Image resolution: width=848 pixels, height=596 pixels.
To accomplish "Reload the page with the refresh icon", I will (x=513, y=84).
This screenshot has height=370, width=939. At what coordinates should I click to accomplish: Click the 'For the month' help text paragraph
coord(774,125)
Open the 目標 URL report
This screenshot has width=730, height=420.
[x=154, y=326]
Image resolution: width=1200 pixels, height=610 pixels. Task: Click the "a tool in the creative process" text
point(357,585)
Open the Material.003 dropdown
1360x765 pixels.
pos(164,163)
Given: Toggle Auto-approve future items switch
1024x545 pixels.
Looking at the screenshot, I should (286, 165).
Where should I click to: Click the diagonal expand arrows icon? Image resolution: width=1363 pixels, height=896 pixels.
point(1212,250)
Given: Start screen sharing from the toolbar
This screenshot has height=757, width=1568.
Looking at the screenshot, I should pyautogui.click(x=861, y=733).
--
Recopy the entries above in their entirety, exactly.

Image resolution: width=848 pixels, height=596 pixels.
To accomplish "Reload the page with the refresh icon", I will (x=513, y=84).
This screenshot has height=370, width=939. At what coordinates should I click to accomplish: Click the 'For the month' help text paragraph
coord(774,125)
Open the 目標 URL report
This screenshot has width=730, height=420.
[x=154, y=326]
Image resolution: width=1200 pixels, height=610 pixels. Task: Click the "a tool in the creative process" text
point(357,585)
Open the Material.003 dropdown
1360x765 pixels.
pos(164,163)
Given: Toggle Auto-approve future items switch
1024x545 pixels.
Looking at the screenshot, I should (286, 165).
Where should I click to: Click the diagonal expand arrows icon? Image resolution: width=1363 pixels, height=896 pixels.
point(1212,250)
Given: Start screen sharing from the toolbar
This screenshot has height=757, width=1568.
Looking at the screenshot, I should pyautogui.click(x=861, y=733).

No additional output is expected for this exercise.